Quando a cabeça não ajuda
Os lapsos de memória estão sempre colocando as pessoas em situações desagradáveis. Quem já não passou pelo constrangimento de encontrar um ex-amigo e não conseguir se lembrar do nome dele? Mas, para a funcionária pública Jandira Resende, 32 anos, o esquecimento vai muito além disso. Preciso anotar praticamente tudo na agenda, caso contrário esqueço. Admiro as pessoas que conseguem guardar números de telefones e datas, porque eu sou uma negação para isso.
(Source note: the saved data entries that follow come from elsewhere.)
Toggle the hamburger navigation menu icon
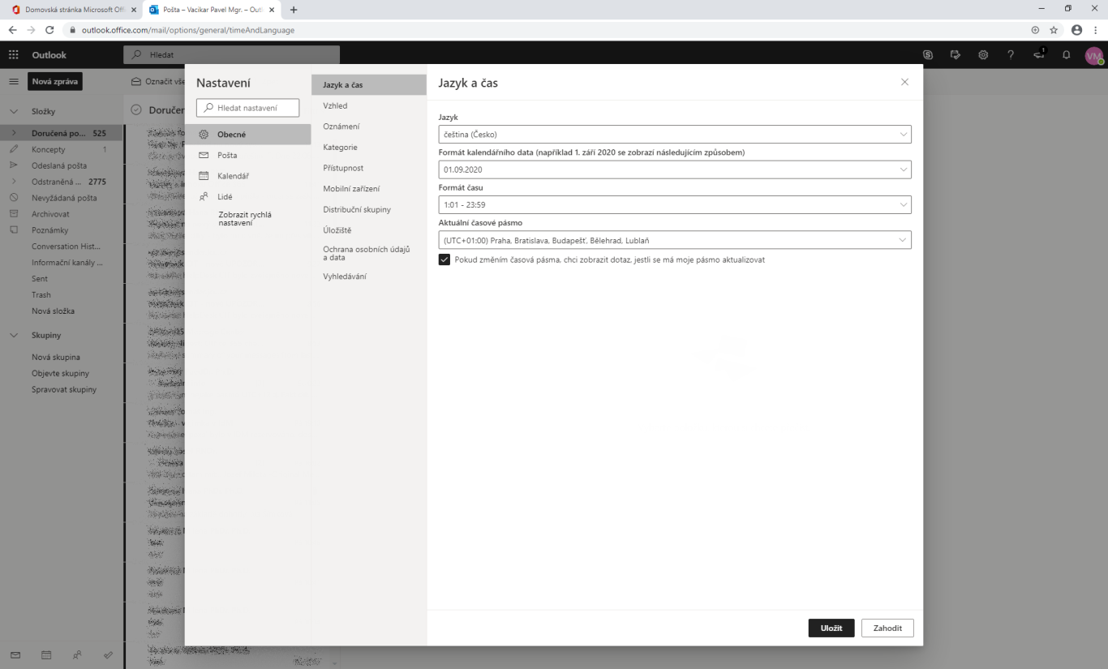This screenshot has height=669, width=1108. click(14, 82)
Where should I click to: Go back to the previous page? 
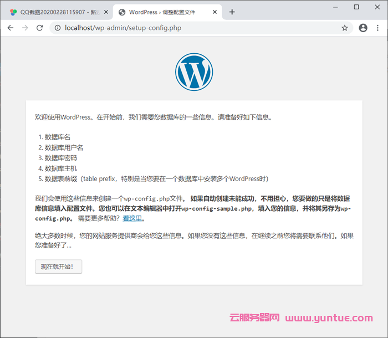pos(10,28)
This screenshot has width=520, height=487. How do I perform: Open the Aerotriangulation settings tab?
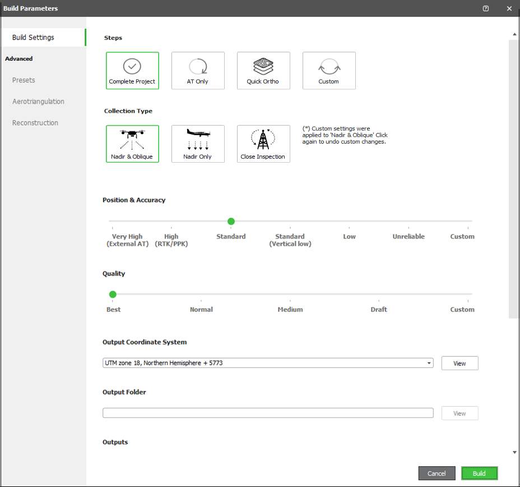tap(38, 102)
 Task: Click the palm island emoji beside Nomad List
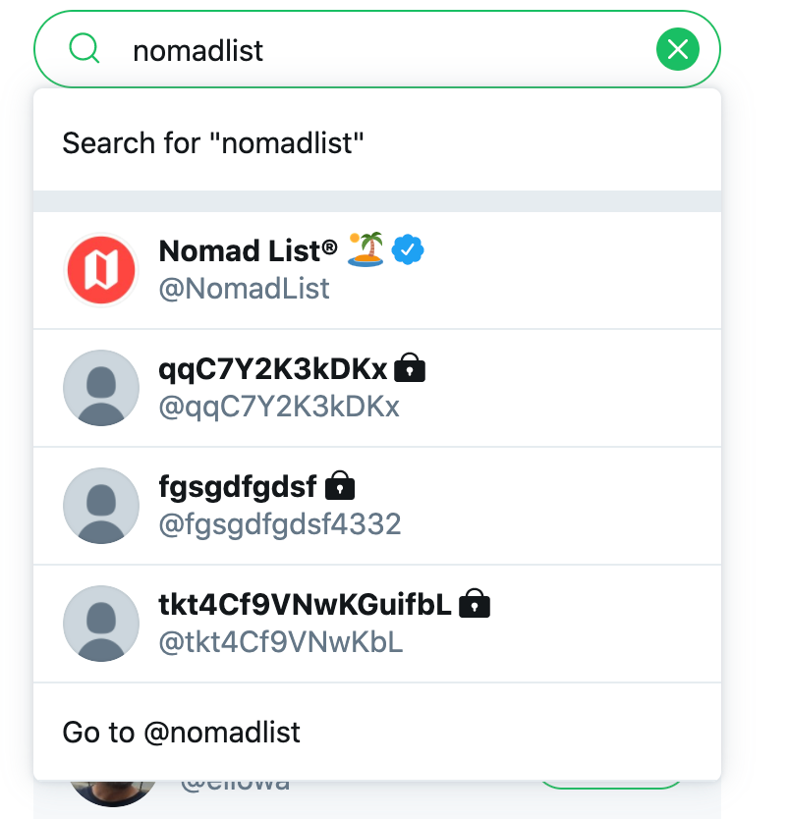pos(366,250)
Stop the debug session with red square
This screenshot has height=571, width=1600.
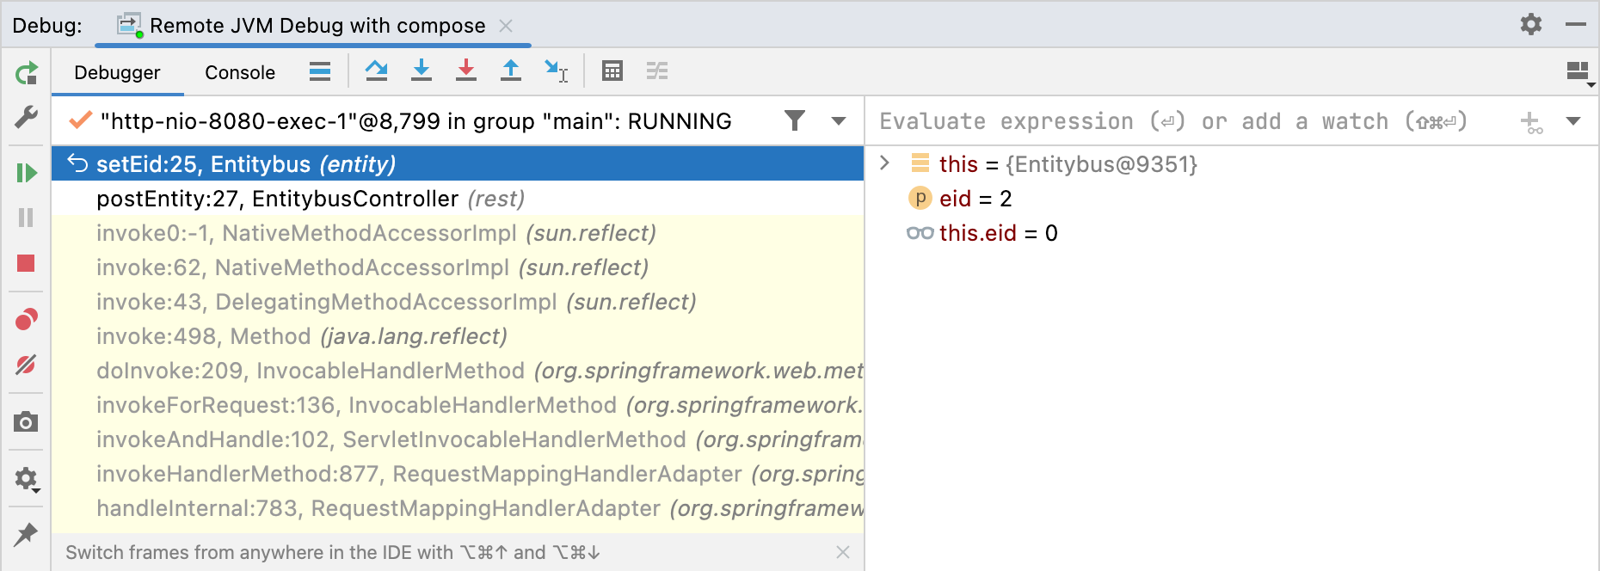tap(26, 263)
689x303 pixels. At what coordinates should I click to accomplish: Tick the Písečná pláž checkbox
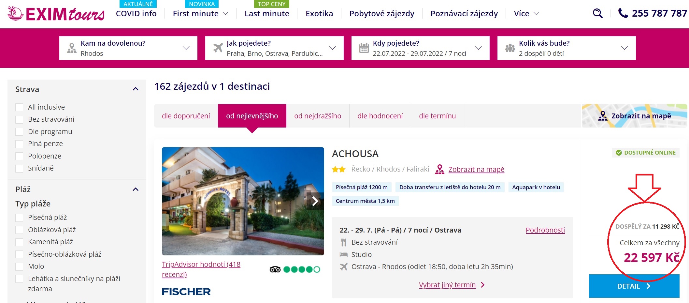click(x=19, y=218)
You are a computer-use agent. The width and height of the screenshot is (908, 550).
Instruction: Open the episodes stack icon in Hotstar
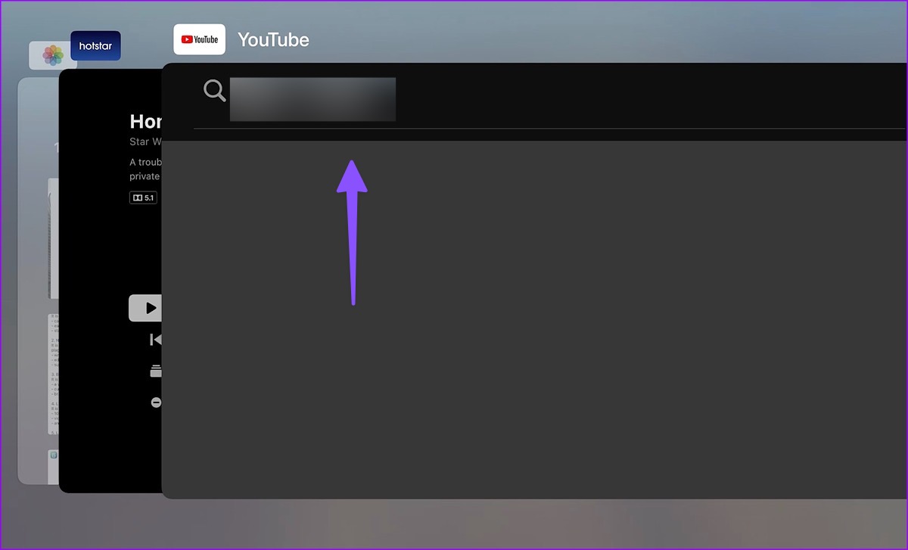click(x=156, y=371)
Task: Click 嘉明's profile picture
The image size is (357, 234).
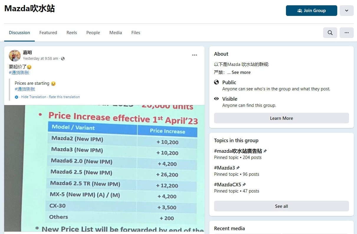Action: [x=15, y=56]
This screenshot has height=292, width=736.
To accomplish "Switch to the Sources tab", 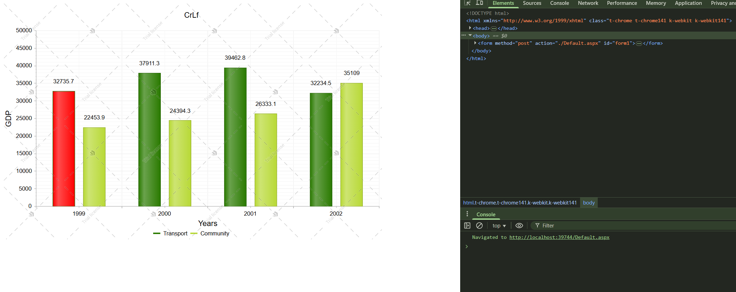I will point(532,3).
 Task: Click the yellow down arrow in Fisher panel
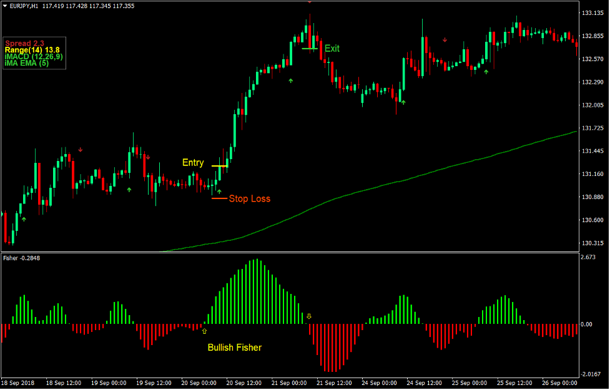tap(308, 316)
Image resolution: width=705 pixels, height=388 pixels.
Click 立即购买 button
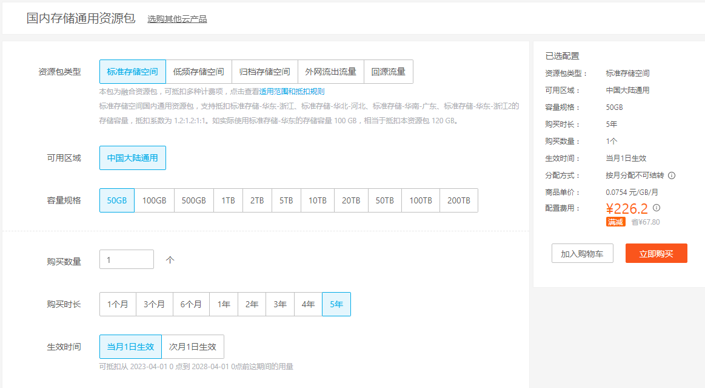[656, 253]
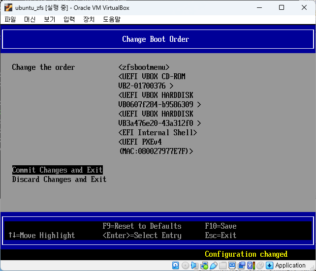Screen dimensions: 316x271
Task: Open the USB devices status icon
Action: pos(214,265)
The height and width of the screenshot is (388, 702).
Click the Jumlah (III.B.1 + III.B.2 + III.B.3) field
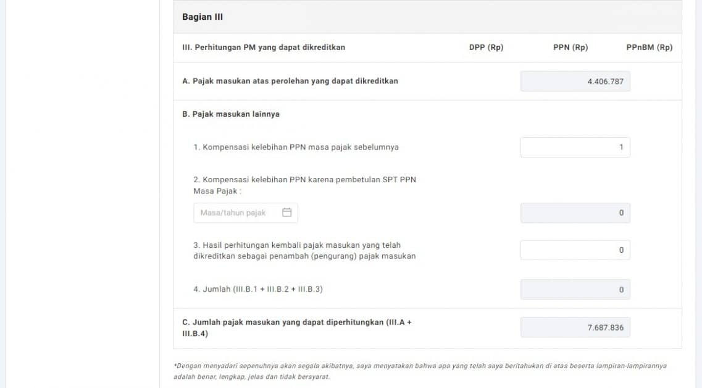pos(575,289)
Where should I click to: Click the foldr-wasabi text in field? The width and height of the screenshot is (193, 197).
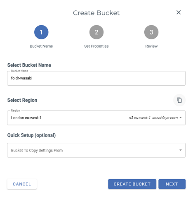22,78
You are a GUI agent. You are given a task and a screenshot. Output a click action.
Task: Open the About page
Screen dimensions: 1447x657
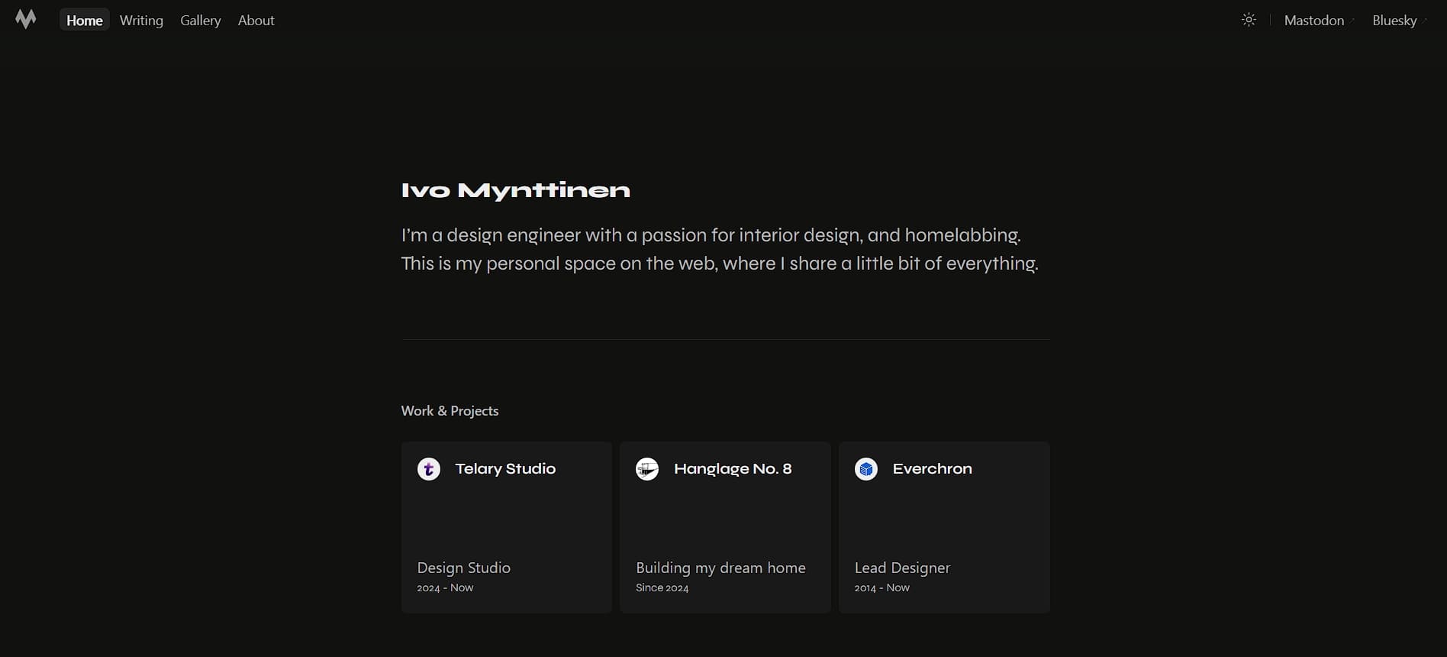(x=256, y=21)
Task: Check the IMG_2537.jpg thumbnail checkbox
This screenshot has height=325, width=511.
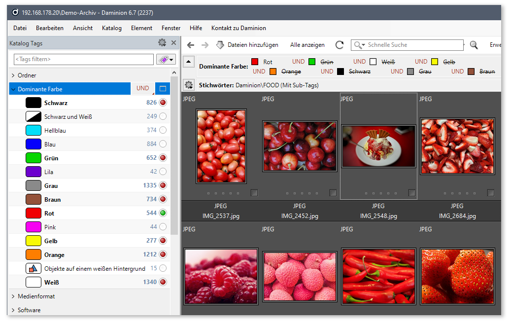Action: pos(254,193)
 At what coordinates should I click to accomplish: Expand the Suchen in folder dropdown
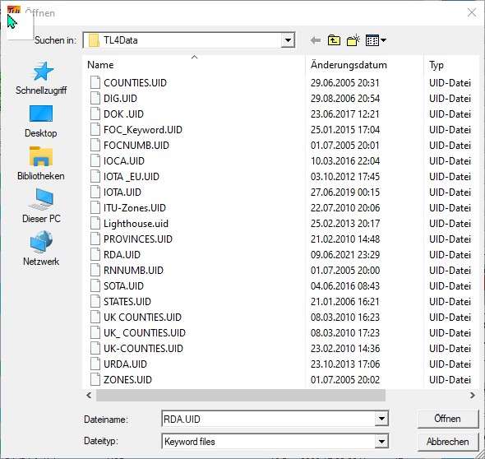pyautogui.click(x=288, y=40)
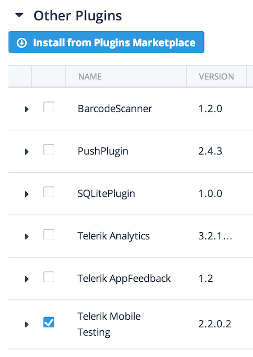The width and height of the screenshot is (253, 357).
Task: Uncheck the Telerik Mobile Testing checkbox
Action: tap(49, 322)
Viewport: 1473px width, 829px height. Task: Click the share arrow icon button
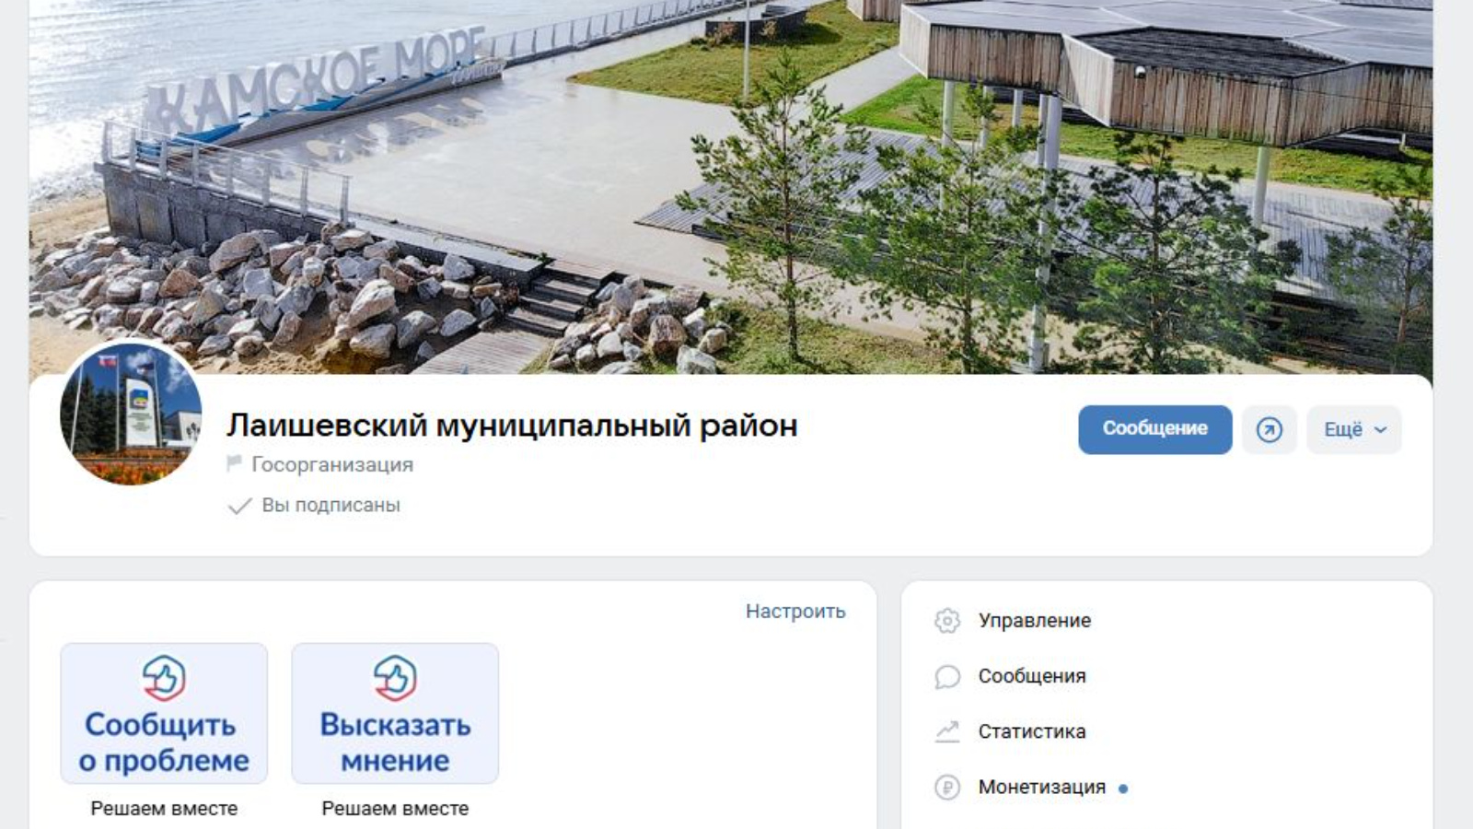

Várias vezes já passei pelo vexame de não me lembrar onde deixei o carro estacionado.
Jandira conta que sempre foi esquecida, mas de uns tempos para cá as falhas de memória estão aumentando. Eu acho que é o excesso de atividades e também as preocupações do dia-a-dia. O pior do esquecimento é que ele faz a gente perder tempo. Eu chego no trabalho e tenho que voltar para casa porque esqueci a chave da minha gaveta. Isso me deixa extremamente irritada. No entanto, tenho uma memória prodigiosa em termos de fatos e imagens. Consigo me lembrar da história de um filme que vi há muitos anos.
O estudante Marcos Antônio Alves, 25 anos, conta que já perdeu uma namorada devido ao esquecimento. Marcava um encontro com ela, mas esquecia de ir. E, o que é pior, nunca me lembrava do aniversário dela. E não adianta anotar na agenda porque estou sempre esquecendo de conferir as anotações. O estudante diz que desistiu de comprar óculos escuros porque vive esquecendo-os em todos os lugares por onde passa. Como diz o velho ditado, não esqueço a cabeça porque está colada ao corpo, afirma Marcos.